The versions of ourselves that will exist a year from now will likely think, if only they knew what they were in for. But that’s the point, right? We don’t know.
I couldn’t tell Liddy from a year ago how this year would be the hardest of her life. I wouldn’t want to tell her, anyway. Anticipating pain makes it worse: that’s why the doctor asks you about how school’s going before she resets your broken bone. It’s better if you don’t see it coming, don’t tense up, don’t start feeling it before it happens.
On April 19, 2020, I went for a run. I never thought I could. I always had to sit in the bleachers reading during gym class while everyone else ran around: the one and only perk of a back brace. Every step, every minute, every breath is a little victory, not because I somehow conquered pain, but because I am doing what felt impossible at my lowest points over the past year. I know now that I can live with pain. I learned that the only way I could learn it: by living.
I wouldn’t tell myself a year ago that it would be the hardest year of her life. But I would tell her this: one day, you will wake up and go for a run, and it will feel like a miracle.
The endless tears of grief will happen alongside the anxious-happy-nervous tears before a big, happy moment, the relieved-joyful-hopeful tears of knowing the next thing to do, the tears of laughing so hard at the silliest things.The tight, painful breaths of the days where the hurt is acute will happen, but so will the easy, gentle breaths of rest, the deep, cleansing breaths of calm, the tired, happy breaths of running when you never thought you could. The nights where pain and fear and anxiety keep you awake will happen alongside the nights you go to sleep dreaming of a hopeful future: a bed with soft sheets where you and the person you love sleep peacefully side by side. A house with plenty of sunny windows and exclusively comfortable chairs and a garden in the backyard.

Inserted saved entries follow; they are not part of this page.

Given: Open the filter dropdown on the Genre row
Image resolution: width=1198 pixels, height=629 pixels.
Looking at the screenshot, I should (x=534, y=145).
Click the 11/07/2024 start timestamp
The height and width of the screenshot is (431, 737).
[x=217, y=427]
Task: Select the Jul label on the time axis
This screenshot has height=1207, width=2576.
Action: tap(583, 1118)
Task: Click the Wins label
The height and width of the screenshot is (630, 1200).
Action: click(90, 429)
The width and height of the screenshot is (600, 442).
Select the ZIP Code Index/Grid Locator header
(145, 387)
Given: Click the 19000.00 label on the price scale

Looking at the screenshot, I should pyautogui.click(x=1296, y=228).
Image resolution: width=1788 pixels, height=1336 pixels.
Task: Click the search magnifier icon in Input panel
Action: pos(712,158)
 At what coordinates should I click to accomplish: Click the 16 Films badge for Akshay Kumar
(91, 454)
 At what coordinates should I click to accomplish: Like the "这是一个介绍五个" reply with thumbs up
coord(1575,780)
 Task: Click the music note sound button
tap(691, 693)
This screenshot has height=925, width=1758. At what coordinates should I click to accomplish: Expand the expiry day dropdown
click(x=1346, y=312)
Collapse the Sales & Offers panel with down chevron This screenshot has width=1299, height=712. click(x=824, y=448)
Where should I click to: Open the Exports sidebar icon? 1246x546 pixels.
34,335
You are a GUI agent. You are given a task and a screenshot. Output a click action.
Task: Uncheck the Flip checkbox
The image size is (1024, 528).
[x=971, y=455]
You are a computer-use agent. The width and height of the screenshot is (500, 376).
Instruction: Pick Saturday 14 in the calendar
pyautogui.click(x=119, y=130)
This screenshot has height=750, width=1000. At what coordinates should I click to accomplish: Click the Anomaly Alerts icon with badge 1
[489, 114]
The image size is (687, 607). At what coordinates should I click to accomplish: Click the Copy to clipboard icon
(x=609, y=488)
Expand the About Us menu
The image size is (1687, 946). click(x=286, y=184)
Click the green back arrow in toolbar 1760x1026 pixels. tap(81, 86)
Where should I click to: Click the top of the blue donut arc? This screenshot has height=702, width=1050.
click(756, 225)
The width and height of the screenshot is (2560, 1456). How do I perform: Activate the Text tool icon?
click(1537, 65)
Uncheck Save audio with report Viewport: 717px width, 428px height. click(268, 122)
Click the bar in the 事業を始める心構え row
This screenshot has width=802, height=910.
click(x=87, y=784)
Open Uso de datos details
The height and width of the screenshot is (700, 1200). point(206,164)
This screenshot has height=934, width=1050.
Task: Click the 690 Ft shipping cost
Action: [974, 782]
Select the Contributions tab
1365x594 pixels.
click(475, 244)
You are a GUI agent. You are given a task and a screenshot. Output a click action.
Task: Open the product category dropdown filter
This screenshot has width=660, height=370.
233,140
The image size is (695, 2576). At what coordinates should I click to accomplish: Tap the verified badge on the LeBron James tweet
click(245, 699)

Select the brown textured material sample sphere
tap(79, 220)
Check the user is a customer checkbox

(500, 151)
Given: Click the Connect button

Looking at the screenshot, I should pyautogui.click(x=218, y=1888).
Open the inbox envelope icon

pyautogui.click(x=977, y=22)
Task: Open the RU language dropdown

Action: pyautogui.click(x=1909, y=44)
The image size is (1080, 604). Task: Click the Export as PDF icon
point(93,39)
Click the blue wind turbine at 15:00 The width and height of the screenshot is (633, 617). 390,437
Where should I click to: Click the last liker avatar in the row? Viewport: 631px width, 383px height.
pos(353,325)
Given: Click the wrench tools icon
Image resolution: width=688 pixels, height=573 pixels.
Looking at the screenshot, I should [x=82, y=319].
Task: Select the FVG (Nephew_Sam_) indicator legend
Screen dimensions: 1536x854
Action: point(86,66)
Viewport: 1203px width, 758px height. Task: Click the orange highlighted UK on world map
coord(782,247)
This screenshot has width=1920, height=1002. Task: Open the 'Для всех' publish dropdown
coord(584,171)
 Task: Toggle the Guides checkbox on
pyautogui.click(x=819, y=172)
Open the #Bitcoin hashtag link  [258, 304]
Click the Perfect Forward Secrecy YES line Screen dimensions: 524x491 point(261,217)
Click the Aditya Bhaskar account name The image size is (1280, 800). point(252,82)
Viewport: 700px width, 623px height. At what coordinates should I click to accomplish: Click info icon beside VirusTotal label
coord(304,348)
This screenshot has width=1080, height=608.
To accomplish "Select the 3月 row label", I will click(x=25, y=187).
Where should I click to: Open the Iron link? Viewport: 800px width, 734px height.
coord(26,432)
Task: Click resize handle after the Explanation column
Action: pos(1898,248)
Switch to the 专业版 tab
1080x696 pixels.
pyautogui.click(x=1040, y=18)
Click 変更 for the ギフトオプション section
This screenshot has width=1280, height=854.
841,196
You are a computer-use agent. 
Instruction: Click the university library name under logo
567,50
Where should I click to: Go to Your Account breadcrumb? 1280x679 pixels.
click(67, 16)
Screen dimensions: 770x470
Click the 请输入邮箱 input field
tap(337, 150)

But what will really save you, what will keep you alive, will be the people who are willing to carry your pain alongside their pain. They will hold you hand, will ask if you’ve eaten, will sit on the edge of your bed and talk for hours, will drive you home from the airport in the rain, will yell at you when they find out you carried your suitcase up the stairs instead of calling them for help.
You will sometimes feel exhausted at the very idea of living, of moving forward, of marking the days as they pass. But you will live anyway.
You will just keep waking up.
Liddy Grantland is a Trinity senior who highly recommends listening to “It’s Raining Men” on a loop for the entirety of a run. There is simply no other way. Her column, feel your feelings, runs on alternate Tuesdays.